Early compliance steps
Legal experts such as Leipzig and industry organizations including the IAB have recommended that companies should get started by taking an inventory of the data that they collect from people, including their own employees. This is important because when the law takes effect on January 1, 2020, companies will be responsible for the data that they collected over the prior twelve months, meaning that companies will need to review the data they have collected since January 1, 2019.

Companies that have had to comply with the GDPR should have already done this data management work and are likely “70 to 80 percent of the way home on CCPA compliance,” said Greg Leighton, partner at law firm Neal Gerber and Eisenberg. For these companies, Leighton’s general advice is to “continue to take a wait-and-see approach until at least Q3 or Q4” when clarifications are likely to have been made.

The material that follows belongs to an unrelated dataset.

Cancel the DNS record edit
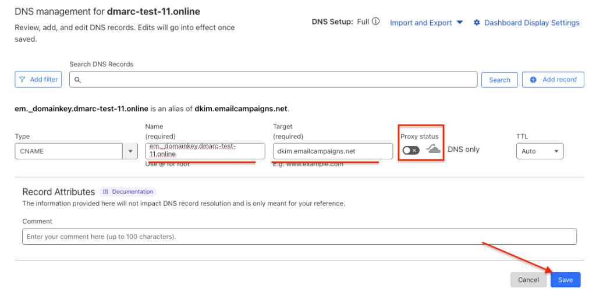596x289 pixels. coord(528,280)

Companies that did not need to comply with the GDPR but meet the California law’s requirements — at least $25 million in gross revenue or deals with the data of at least 50,000 people or devices for business purposes or makes at least half its money from selling people’s data — will need to do the data inventory to assess the data coming into their companies, how that information is processed and how it is stored.

“There’s no way to do a compliance program for CCPA without doing those basic activities first,” Leighton said.

Once that data management work is done, then companies can look at low-hanging fruit like revamping their privacy policies to reflect the law, such as its requirements for companies that sell people’s data to provide people with a way to opt out of that sale and to request that the company deletes that data.

Maybe by that time, there will be more clarity into how companies are meant to comply with the law. And if not, at least companies will have done enough to indicate to the attorney general’s office that they did not spend the lead up to the law taking effect by sitting on their hands. “It’s more that companies have their hair on fire rather than they’ve been sitting on their hands,” said Jaffe.